┏━━

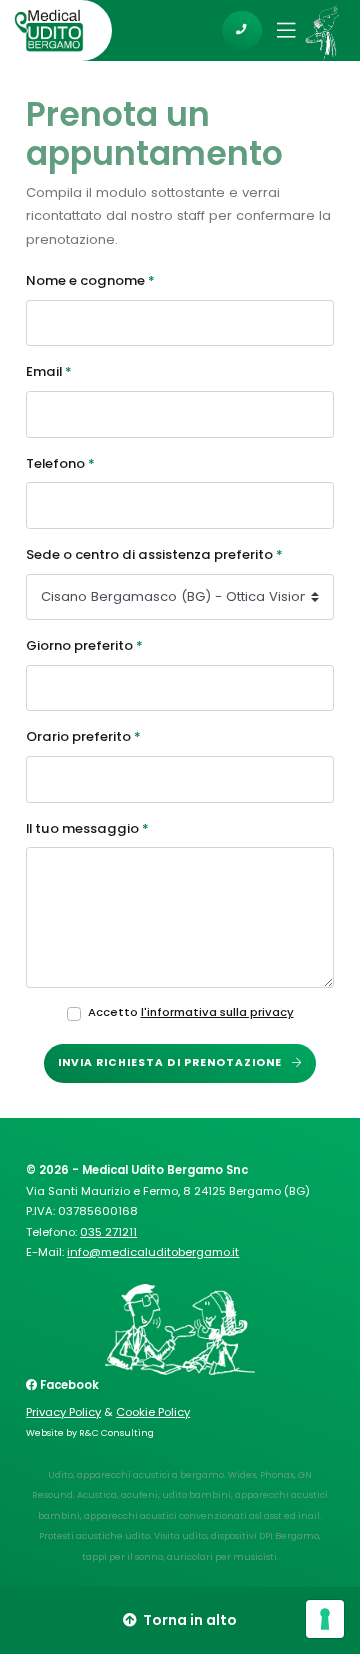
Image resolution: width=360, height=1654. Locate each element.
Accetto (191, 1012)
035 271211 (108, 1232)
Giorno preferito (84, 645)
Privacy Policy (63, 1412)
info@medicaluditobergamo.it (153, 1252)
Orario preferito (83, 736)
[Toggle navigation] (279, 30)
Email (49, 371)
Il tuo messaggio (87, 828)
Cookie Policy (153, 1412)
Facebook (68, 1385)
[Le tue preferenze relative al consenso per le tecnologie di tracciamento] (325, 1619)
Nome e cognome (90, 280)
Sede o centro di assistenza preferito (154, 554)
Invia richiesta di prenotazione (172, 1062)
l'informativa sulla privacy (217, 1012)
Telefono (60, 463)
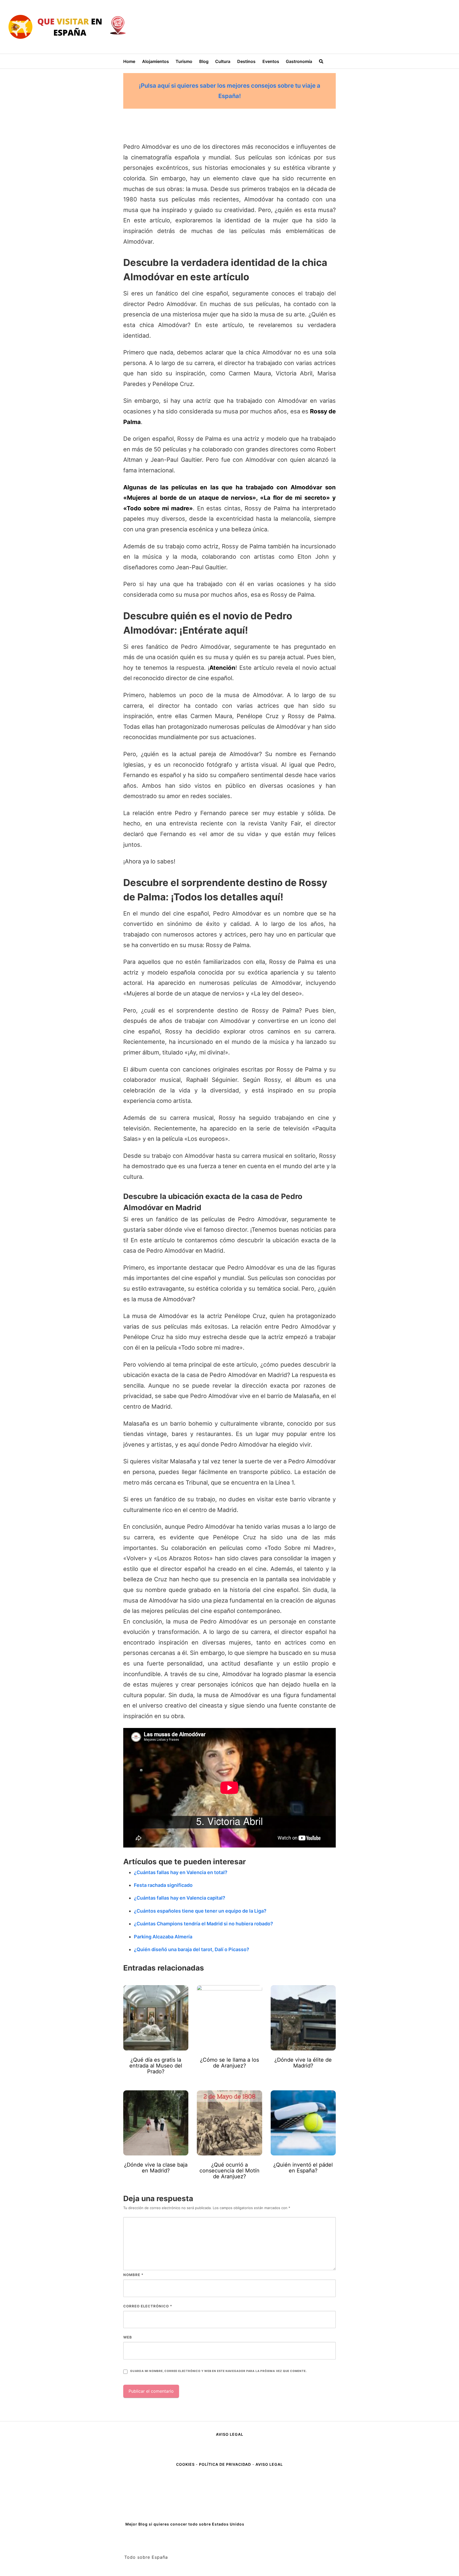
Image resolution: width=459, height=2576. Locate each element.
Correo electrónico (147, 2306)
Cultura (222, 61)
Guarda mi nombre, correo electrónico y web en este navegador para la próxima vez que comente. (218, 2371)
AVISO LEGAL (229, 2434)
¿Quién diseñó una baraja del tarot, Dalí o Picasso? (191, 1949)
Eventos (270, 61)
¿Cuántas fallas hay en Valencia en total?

┗━━
┏━━

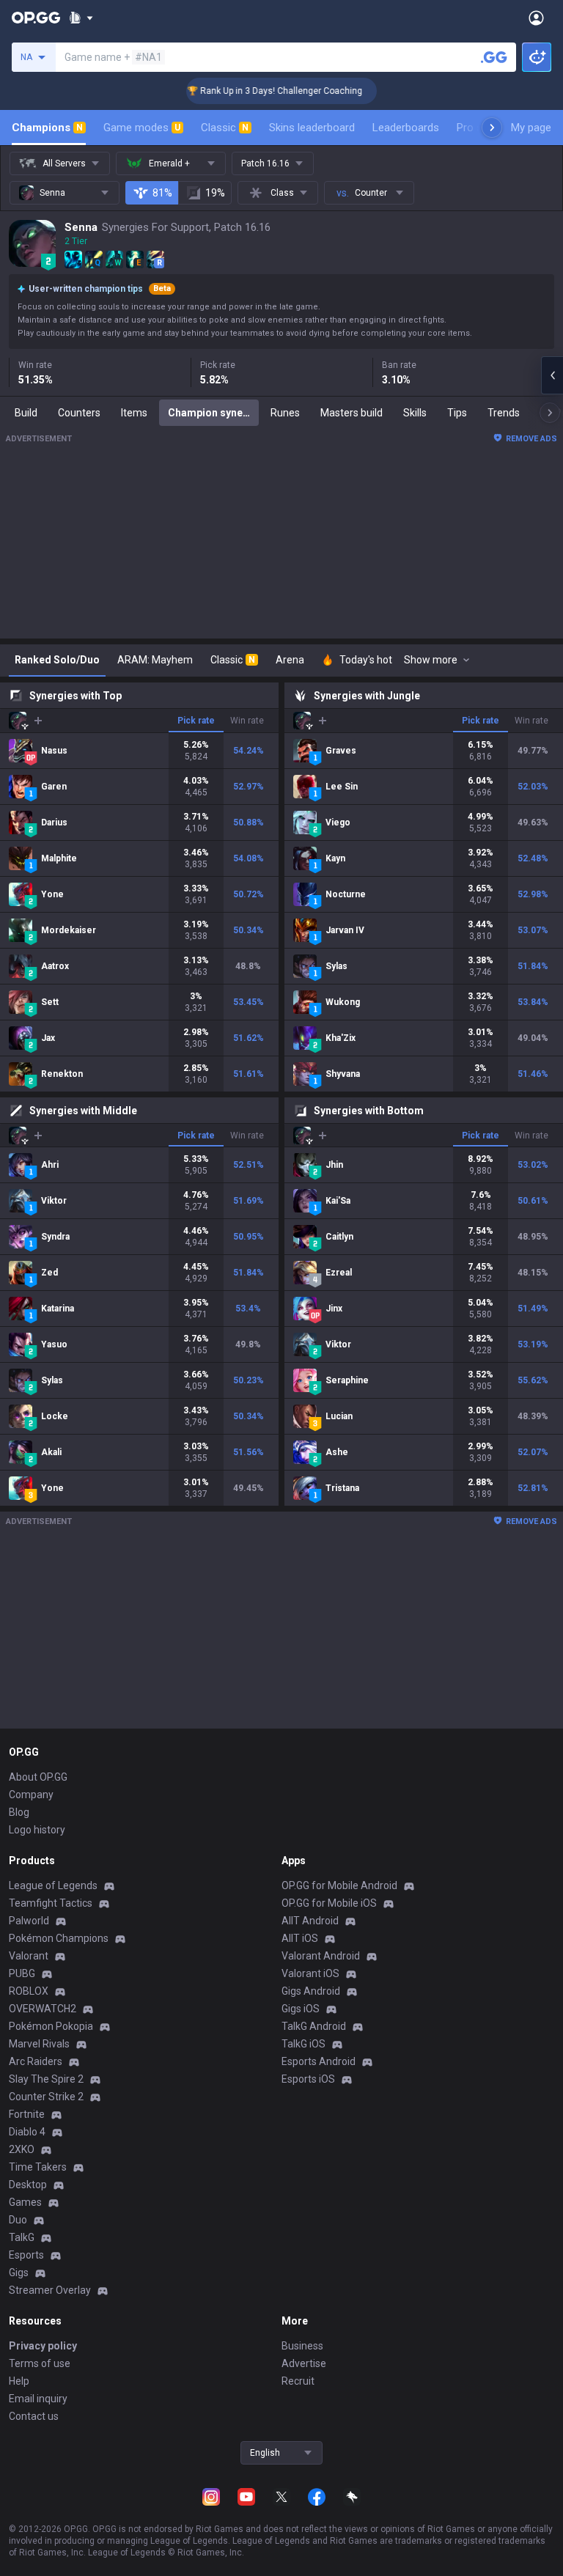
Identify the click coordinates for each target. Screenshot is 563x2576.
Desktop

┗━━

**Try it:**
From the entries above, write out only the lines starting at the line that holds "Cookie Policy (153, 1412)" and ending at the line that holds "Invia richiesta di prenotazione (172, 1062)", keeping both and matching them exactly.

**Solution for this exercise:**
Cookie Policy (153, 1412)
Facebook (68, 1385)
[Le tue preferenze relative al consenso per le tecnologie di tracciamento] (325, 1619)
Nome e cognome (90, 280)
Sede o centro di assistenza preferito (154, 554)
Invia richiesta di prenotazione (172, 1062)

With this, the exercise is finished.